* _MATERIAL PROVIDED_
*****

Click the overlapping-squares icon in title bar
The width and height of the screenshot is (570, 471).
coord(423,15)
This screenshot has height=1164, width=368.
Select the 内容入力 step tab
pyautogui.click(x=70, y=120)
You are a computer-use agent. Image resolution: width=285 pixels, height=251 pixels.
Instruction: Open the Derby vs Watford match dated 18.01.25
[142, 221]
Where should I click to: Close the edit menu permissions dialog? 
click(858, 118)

*****

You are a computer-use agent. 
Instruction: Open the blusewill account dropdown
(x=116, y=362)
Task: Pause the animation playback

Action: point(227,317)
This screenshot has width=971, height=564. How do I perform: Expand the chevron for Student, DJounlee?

*****

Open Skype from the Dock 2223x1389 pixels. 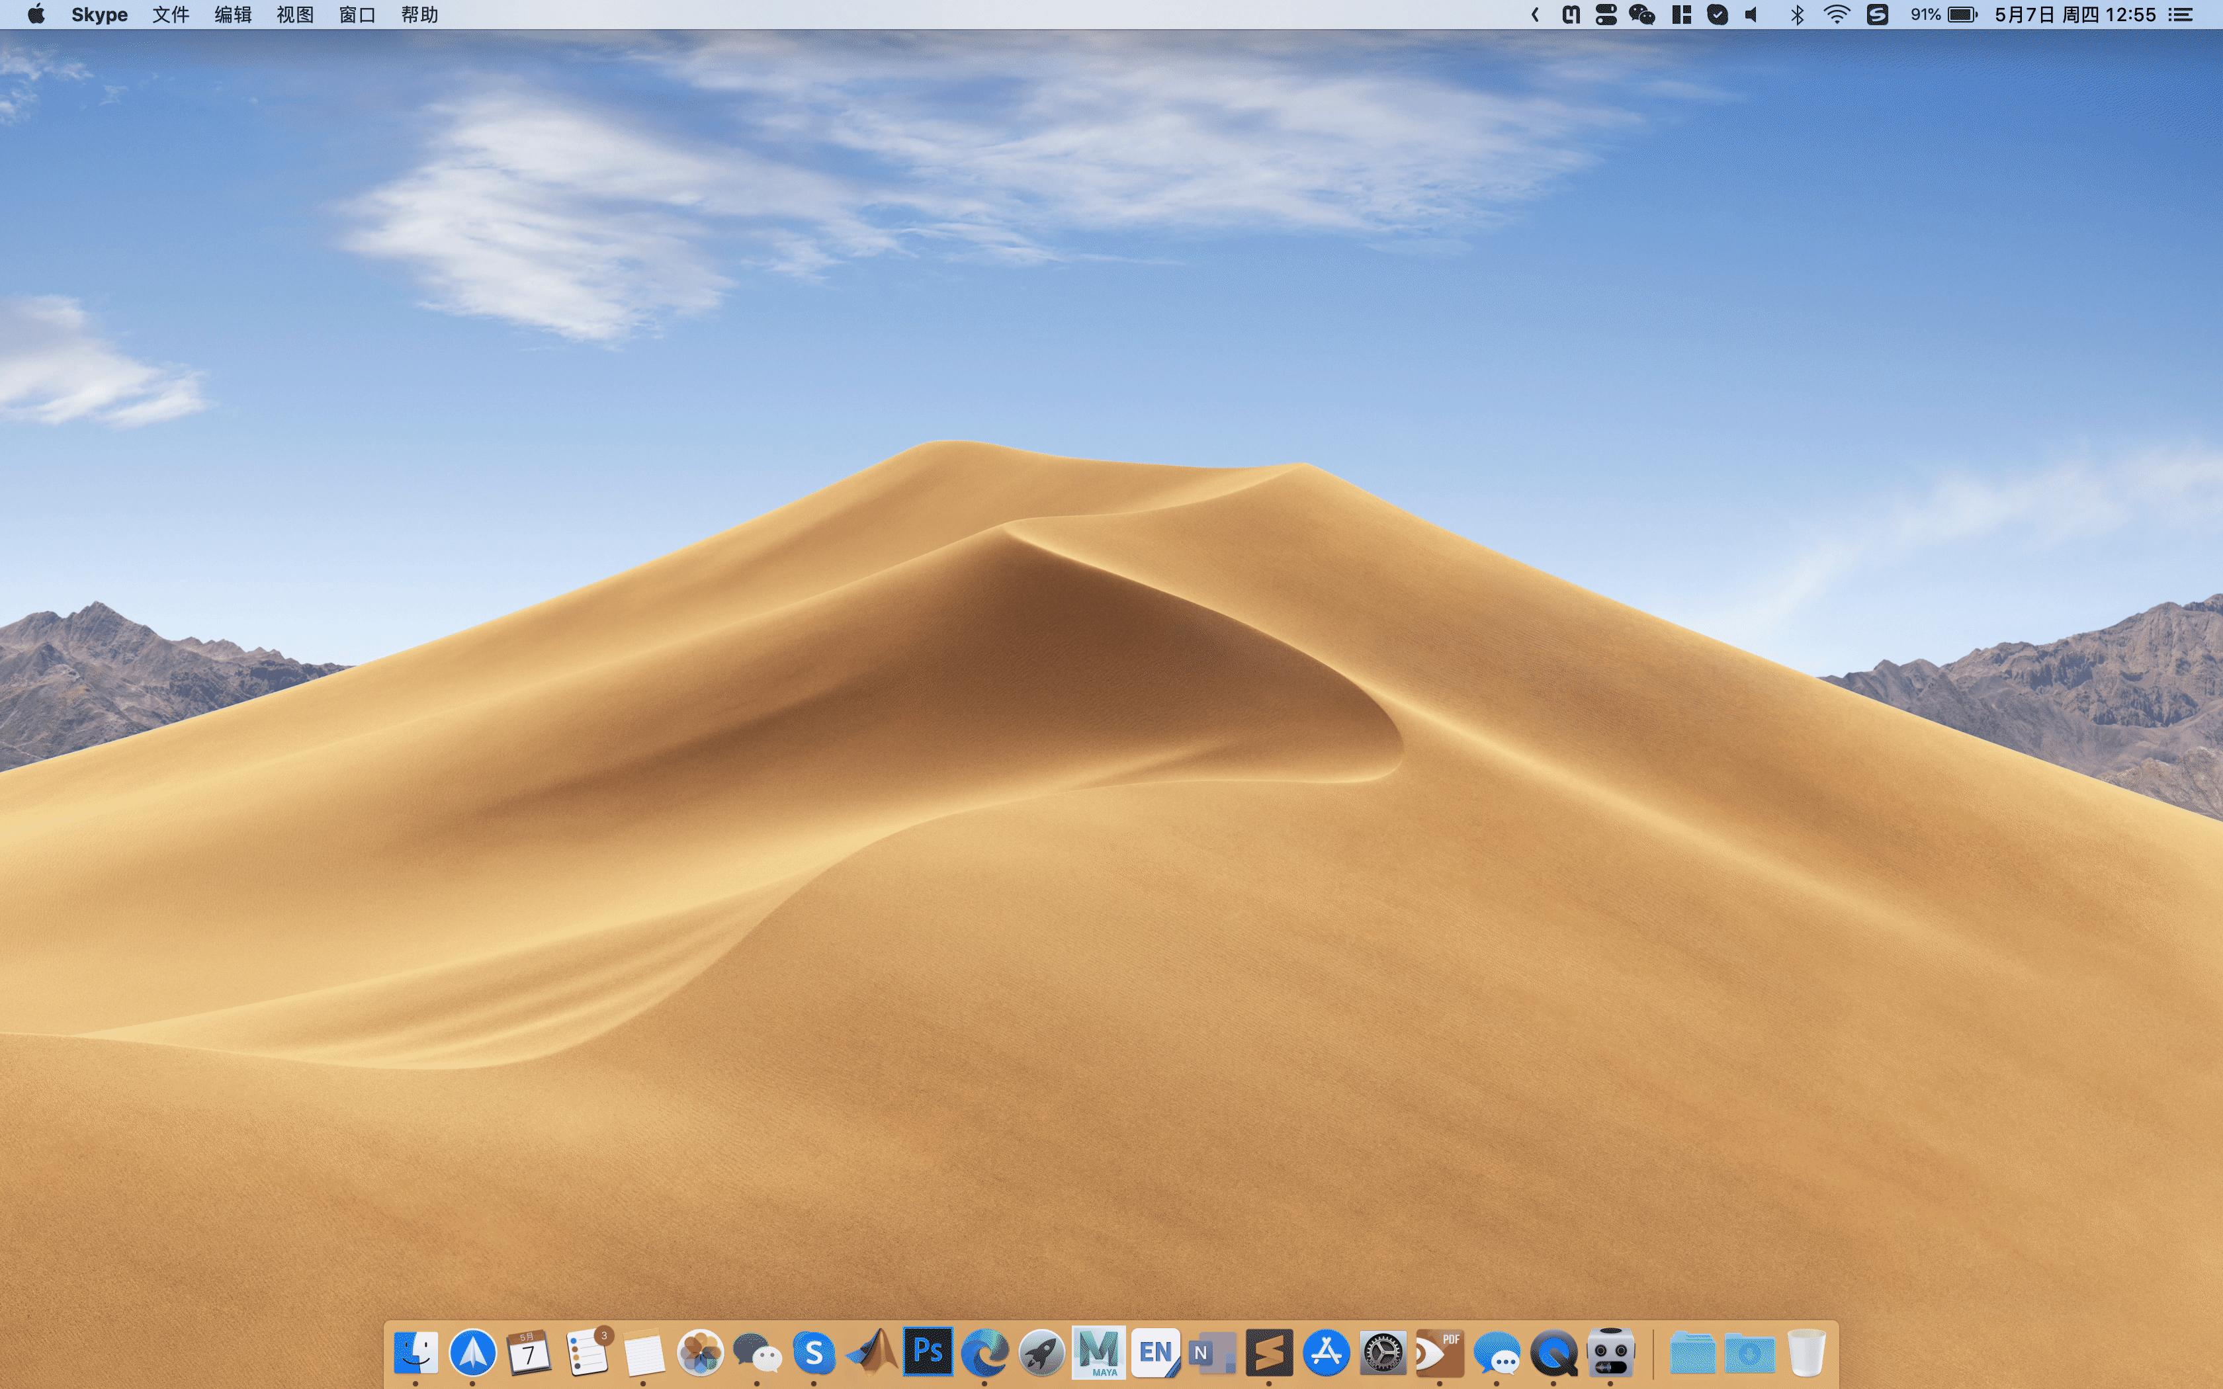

*****

* _TASK DIRECTIONS_
Rewrite the material from the line with "You are a computer-use agent. Image" up to and including the line with "click(858, 118)", changing "match" to "game" and keeping everything else the same. Return only those lines.

* _ANSWER TO THIS PROBLEM_
You are a computer-use agent. Image resolution: width=285 pixels, height=251 pixels.
Instruction: Open the Derby vs Watford game dated 18.01.25
[142, 221]
Where should I click to: Close the edit menu permissions dialog? 
click(858, 118)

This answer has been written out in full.